This issue is resolved by avoiding the use of
OM_WRITE_BUFFER during metadata reload, so that any
transient opening of more than 4 redo log files per log
file part no longer leads to failure of the data node.
* A join entirely within the materialized part of a
semi-join was not pushed even if it could have been. In
addition, EXPLAIN provided no information about why the
join was not pushed. (Bug #88224, Bug #27022925)
References: See also: Bug #27067538.
* When the duplicate weedout algorithm was used for
evaluating a semi-join, the result had missing rows. (Bug
#88117, Bug #26984919)
References: See also: Bug #87992, Bug #26926666.
* A table used in a loose scan could be used as a child in
a pushed join query, leading to possibly incorrect
results. (Bug #87992, Bug #26926666)
* When representing a materialized semi-join in the query
plan, the MySQL Optimizer inserted extra QEP_TAB and
JOIN_TAB objects to represent access to the materialized
subquery result. The join pushdown analyzer did not
properly set up its internal data structures for these,
leaving them uninitialized instead. This meant that later
usage of any item objects referencing the materialized
semi-join accessed an initialized tableno column when
accessing a 64-bit tableno bitmask, possibly referring to
a point beyond its end, leading to an unplanned shutdown
of the SQL node. (Bug #87971, Bug #26919289)

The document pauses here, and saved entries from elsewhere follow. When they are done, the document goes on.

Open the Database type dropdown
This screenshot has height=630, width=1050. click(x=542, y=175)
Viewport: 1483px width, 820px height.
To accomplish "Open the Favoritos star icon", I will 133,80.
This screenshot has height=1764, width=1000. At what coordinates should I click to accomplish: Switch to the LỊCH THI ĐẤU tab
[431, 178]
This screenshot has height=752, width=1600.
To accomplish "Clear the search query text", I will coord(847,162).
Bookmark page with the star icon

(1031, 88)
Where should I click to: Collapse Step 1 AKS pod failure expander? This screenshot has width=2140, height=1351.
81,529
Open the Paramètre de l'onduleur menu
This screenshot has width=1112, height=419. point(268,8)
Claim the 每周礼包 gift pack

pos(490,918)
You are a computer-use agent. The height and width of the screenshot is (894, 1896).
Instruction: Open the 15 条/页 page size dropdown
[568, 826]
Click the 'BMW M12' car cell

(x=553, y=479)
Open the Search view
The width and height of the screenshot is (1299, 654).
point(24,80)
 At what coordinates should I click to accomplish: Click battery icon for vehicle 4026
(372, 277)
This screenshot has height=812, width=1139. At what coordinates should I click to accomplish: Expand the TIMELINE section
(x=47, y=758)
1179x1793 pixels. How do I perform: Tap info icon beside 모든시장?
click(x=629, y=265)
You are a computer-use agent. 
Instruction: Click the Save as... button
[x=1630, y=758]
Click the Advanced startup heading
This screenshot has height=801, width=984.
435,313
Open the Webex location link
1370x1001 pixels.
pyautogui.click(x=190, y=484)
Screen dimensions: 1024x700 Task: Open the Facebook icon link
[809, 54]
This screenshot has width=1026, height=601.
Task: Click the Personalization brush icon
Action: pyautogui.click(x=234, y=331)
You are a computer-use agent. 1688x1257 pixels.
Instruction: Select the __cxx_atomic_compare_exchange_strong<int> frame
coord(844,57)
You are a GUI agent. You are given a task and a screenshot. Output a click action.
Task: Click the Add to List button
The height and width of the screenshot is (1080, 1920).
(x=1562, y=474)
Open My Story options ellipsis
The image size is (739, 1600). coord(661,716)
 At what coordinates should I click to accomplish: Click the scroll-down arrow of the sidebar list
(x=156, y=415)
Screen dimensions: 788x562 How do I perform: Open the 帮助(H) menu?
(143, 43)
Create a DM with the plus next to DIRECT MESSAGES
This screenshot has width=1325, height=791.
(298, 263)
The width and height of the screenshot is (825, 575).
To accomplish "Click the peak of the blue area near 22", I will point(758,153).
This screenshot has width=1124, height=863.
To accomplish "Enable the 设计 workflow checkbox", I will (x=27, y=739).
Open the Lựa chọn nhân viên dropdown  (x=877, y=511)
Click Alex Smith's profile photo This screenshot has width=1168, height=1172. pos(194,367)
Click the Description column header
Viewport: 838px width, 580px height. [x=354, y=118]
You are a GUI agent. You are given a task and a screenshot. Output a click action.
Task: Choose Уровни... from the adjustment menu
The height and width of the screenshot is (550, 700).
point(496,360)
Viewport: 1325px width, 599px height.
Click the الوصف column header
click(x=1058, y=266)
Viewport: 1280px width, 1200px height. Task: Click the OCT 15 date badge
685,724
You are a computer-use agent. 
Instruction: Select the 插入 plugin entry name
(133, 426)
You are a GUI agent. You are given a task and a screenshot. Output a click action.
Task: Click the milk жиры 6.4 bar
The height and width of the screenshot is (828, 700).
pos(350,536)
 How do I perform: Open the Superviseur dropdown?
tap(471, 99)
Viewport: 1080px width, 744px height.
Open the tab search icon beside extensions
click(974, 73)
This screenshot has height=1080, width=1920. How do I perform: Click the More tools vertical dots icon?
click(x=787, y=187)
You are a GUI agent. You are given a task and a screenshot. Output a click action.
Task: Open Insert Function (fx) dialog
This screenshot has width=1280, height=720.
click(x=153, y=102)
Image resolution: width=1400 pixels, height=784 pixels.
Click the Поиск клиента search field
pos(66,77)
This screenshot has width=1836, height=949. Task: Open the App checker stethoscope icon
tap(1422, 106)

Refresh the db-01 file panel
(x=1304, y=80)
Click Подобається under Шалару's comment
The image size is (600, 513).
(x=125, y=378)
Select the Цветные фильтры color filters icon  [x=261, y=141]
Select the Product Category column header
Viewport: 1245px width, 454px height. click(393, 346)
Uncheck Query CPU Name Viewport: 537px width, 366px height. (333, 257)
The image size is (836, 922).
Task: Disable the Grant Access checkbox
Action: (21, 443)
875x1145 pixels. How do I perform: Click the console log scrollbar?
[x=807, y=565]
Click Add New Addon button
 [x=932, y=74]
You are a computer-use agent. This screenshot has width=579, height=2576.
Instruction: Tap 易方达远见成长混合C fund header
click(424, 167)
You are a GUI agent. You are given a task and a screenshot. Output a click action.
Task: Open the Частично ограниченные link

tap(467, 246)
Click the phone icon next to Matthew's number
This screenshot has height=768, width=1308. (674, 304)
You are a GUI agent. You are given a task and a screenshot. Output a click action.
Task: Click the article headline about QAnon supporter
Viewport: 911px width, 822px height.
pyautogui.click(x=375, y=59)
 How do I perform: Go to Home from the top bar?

* In some cases, a SCAN_FRAGCONF signal was received after
a SCAN_FRAGREQ with a close flag had already been sent,
clearing the timer. When this occurred, the next
SCAN_FRAGREF to arrive caused time tracking to fail. Now
in such cases, a check for a cleared timer is performed
prior to processing the SCAN_FRAGREF message. (Bug
#87942, Bug #26908347)
* While deleting an element in Dbacc, or moving it during
hash table expansion or reduction, the method used
(getLastAndRemove()) could return a reference to a
removed element on a released page, which could later be
referenced from the functions calling it. This was due to
a change brought about by the implementation of dynamic
index memory in NDB 7.6.2; previously, the page had
always belonged to a single Dbacc instance, so accessing
it was safe. This was no longer the case following the
change; a page released in Dbacc could be placed directly
into the global page pool where any other thread could
then allocate it.
Now we make sure that newly released pages in Dbacc are
kept within the current Dbacc instance and not given over
directly to the global page pool. In addition, the
reference to a released page has been removed; the
affected internal method now returns the last element by
value, rather than by reference. (Bug #87932, Bug
References: See also: Bug #87987, Bug #26925595.
* The DBTC kernel block could receive a TCRELEASEREQ signal
in a state for which it was unprepared. Now it such cases
it responds with a TCRELEASECONF message, and
subsequently behaves just as if the API connection had
failed. (Bug #87838, Bug #26847666)
References: See also: Bug #20981491.
* When a data node was configured for locking threads to
CPUs, it failed during startup with Failed to lock tid.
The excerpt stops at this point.